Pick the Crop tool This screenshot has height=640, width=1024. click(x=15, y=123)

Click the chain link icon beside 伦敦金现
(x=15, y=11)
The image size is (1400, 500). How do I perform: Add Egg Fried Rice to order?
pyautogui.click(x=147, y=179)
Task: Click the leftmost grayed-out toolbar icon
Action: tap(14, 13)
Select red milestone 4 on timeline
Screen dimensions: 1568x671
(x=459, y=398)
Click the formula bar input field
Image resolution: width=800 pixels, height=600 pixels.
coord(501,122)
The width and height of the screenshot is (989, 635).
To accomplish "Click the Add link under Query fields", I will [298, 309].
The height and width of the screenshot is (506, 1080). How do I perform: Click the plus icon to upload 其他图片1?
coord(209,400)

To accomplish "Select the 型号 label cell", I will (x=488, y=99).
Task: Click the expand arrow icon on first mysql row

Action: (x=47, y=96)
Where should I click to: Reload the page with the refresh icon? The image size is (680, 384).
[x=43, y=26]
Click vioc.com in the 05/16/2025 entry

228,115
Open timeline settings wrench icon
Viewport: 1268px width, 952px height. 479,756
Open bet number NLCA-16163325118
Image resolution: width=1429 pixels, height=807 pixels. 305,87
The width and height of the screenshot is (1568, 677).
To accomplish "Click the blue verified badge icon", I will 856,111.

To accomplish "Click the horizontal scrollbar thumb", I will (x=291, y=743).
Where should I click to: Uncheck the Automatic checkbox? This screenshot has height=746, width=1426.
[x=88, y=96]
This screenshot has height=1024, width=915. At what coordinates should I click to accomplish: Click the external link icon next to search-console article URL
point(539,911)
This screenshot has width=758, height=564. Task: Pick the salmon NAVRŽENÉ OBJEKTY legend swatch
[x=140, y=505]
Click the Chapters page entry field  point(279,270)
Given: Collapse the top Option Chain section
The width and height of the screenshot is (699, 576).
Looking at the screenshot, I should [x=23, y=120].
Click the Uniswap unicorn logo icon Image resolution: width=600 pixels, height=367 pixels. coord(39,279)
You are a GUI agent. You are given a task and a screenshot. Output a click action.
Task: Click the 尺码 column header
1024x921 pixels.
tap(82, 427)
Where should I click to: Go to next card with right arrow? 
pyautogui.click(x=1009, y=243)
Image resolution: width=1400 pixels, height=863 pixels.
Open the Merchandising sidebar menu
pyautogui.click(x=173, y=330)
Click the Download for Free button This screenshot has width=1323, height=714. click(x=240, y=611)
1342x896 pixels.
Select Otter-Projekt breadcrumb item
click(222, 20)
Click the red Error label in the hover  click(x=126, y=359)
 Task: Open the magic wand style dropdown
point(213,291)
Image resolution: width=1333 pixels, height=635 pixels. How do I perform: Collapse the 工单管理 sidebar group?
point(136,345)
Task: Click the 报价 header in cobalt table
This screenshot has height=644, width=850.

YOUR ASSIGNMENT
Extract all the entries word for word.

RESPONSE FOR THIS EXERCISE
Pick the Crop tool This screenshot has height=640, width=1024. click(x=15, y=123)

Click the chain link icon beside 伦敦金现
(x=15, y=11)
The image size is (1400, 500). How do I perform: Add Egg Fried Rice to order?
pyautogui.click(x=147, y=179)
Task: Click the leftmost grayed-out toolbar icon
Action: tap(14, 13)
Select red milestone 4 on timeline
Screen dimensions: 1568x671
(x=459, y=398)
Click the formula bar input field
Image resolution: width=800 pixels, height=600 pixels.
coord(501,122)
The width and height of the screenshot is (989, 635).
To accomplish "Click the Add link under Query fields", I will [298, 309].
The height and width of the screenshot is (506, 1080). How do I perform: Click the plus icon to upload 其他图片1?
coord(209,400)

To accomplish "Select the 型号 label cell", I will (x=488, y=99).
Task: Click the expand arrow icon on first mysql row

Action: (x=47, y=96)
Where should I click to: Reload the page with the refresh icon? The image size is (680, 384).
[x=43, y=26]
Click vioc.com in the 05/16/2025 entry

228,115
Open timeline settings wrench icon
Viewport: 1268px width, 952px height. 479,756
Open bet number NLCA-16163325118
Image resolution: width=1429 pixels, height=807 pixels. 305,87
The width and height of the screenshot is (1568, 677).
To accomplish "Click the blue verified badge icon", I will 856,111.

To accomplish "Click the horizontal scrollbar thumb", I will (x=291, y=743).
Where should I click to: Uncheck the Automatic checkbox? This screenshot has height=746, width=1426.
[x=88, y=96]
This screenshot has height=1024, width=915. At what coordinates should I click to accomplish: Click the external link icon next to search-console article URL
point(539,911)
This screenshot has width=758, height=564. Task: Pick the salmon NAVRŽENÉ OBJEKTY legend swatch
[x=140, y=505]
Click the Chapters page entry field  point(279,270)
Given: Collapse the top Option Chain section
The width and height of the screenshot is (699, 576).
Looking at the screenshot, I should [x=23, y=120].
Click the Uniswap unicorn logo icon Image resolution: width=600 pixels, height=367 pixels. coord(39,279)
You are a GUI agent. You are given a task and a screenshot. Output a click action.
Task: Click the 尺码 column header
1024x921 pixels.
tap(82, 427)
Where should I click to: Go to next card with right arrow? 
pyautogui.click(x=1009, y=243)
Image resolution: width=1400 pixels, height=863 pixels.
Open the Merchandising sidebar menu
pyautogui.click(x=173, y=330)
Click the Download for Free button This screenshot has width=1323, height=714. click(x=240, y=611)
1342x896 pixels.
Select Otter-Projekt breadcrumb item
click(222, 20)
Click the red Error label in the hover  click(x=126, y=359)
 Task: Open the magic wand style dropdown
point(213,291)
Image resolution: width=1333 pixels, height=635 pixels. How do I perform: Collapse the 工单管理 sidebar group?
point(136,345)
Task: Click the 报价 header in cobalt table
This screenshot has height=644, width=850.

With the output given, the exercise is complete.